DefenceNet reports that last Friday the Greek Air Force took delivery of its first AGM-154C (JSOW-C/Joint Stand-Off Weapon) which arrived at Piraeus port and were then transferred to the 116th Combat Wing at Araxos.
Also, some days ago, the Air Force started ground tests with the new JDAM guidance kits. These included mission planning systems tests, alignment of the Inertial Navigation Systems and the Military Standard 1760 communications bus.
The number of JSOW-C weapons on order is small (only 40) which does not allow the weapon to be used on a large scale should there ever be a conflict. However, it does represent a leap in the Air Force’s operational capabilities. AT this point the Air Force has the Autonomous Free-flight Dispenser System for use against enemy runways. The JSOW-C is a weapon which covers the gap between the Paveway guided bombs and the recently acquired JDAM. The range of the JSOW-C can be up to 115km and it is guided by GPS or INS with Imaging Infra Red for the final phase of flight.
The Turkish Air Force already has 52 JSOW-C units and 50 A-1 models.
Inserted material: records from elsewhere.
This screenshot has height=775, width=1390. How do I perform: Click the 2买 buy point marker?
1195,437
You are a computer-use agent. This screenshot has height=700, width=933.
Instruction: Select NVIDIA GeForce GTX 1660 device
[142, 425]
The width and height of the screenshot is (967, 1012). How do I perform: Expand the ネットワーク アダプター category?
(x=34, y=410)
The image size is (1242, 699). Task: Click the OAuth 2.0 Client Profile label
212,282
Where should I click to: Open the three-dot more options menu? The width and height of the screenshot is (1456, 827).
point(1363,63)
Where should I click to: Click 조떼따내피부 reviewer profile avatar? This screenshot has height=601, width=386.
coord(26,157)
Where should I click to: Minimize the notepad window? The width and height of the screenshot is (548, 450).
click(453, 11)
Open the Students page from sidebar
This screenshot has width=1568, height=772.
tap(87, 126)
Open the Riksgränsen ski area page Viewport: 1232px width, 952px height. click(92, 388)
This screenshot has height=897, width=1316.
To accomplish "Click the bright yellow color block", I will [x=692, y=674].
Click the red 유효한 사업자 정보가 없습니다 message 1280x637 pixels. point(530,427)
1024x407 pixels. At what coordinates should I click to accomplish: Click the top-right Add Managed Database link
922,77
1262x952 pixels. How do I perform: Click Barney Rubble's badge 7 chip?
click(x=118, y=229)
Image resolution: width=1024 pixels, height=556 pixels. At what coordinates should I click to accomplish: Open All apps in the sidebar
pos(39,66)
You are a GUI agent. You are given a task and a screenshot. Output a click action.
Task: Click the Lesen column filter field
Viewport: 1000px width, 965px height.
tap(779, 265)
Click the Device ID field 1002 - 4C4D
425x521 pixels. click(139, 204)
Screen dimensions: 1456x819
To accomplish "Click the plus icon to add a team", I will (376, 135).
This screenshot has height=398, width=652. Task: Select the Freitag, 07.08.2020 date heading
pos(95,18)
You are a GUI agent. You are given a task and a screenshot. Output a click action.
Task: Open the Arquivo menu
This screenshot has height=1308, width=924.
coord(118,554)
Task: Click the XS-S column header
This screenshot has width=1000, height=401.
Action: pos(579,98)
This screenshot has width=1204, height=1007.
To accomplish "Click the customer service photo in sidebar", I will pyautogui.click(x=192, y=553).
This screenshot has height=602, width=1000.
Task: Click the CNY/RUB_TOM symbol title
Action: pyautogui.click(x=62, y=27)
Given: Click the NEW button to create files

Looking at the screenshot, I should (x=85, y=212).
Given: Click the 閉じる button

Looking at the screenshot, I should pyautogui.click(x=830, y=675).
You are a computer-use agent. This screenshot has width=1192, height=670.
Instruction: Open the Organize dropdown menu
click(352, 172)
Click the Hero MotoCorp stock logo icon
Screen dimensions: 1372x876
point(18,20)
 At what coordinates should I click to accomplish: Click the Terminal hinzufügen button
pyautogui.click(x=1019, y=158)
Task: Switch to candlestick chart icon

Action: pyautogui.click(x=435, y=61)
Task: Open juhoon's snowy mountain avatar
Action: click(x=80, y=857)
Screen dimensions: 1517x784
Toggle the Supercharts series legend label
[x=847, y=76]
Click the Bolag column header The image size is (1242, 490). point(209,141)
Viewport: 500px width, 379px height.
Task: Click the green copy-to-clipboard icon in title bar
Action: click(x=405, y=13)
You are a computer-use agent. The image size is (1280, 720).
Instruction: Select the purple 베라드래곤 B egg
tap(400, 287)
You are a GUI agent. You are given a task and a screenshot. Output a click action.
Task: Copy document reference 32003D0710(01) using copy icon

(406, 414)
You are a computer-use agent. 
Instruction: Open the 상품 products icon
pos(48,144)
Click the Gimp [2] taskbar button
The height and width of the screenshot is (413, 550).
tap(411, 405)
The value of the Greek JSOW contract was over 30 million USD. The delivery was delayed by about three months as the US has very strict criteria regarding the areas where these weapons are to be stored.
The 100 JDAM units are guidance kits for existing munitions and can be used on general purpose 1000 lbs Mk-83 bombs, 2000 lbs Mk-84 bombs or BLU-109/B penetrators. JDAMs can be released from up to 15 nautical miles from their target and in a variety of ways. Multiple targets can be engaged by one aircraft and targets can be pre-planned or assigned during flight.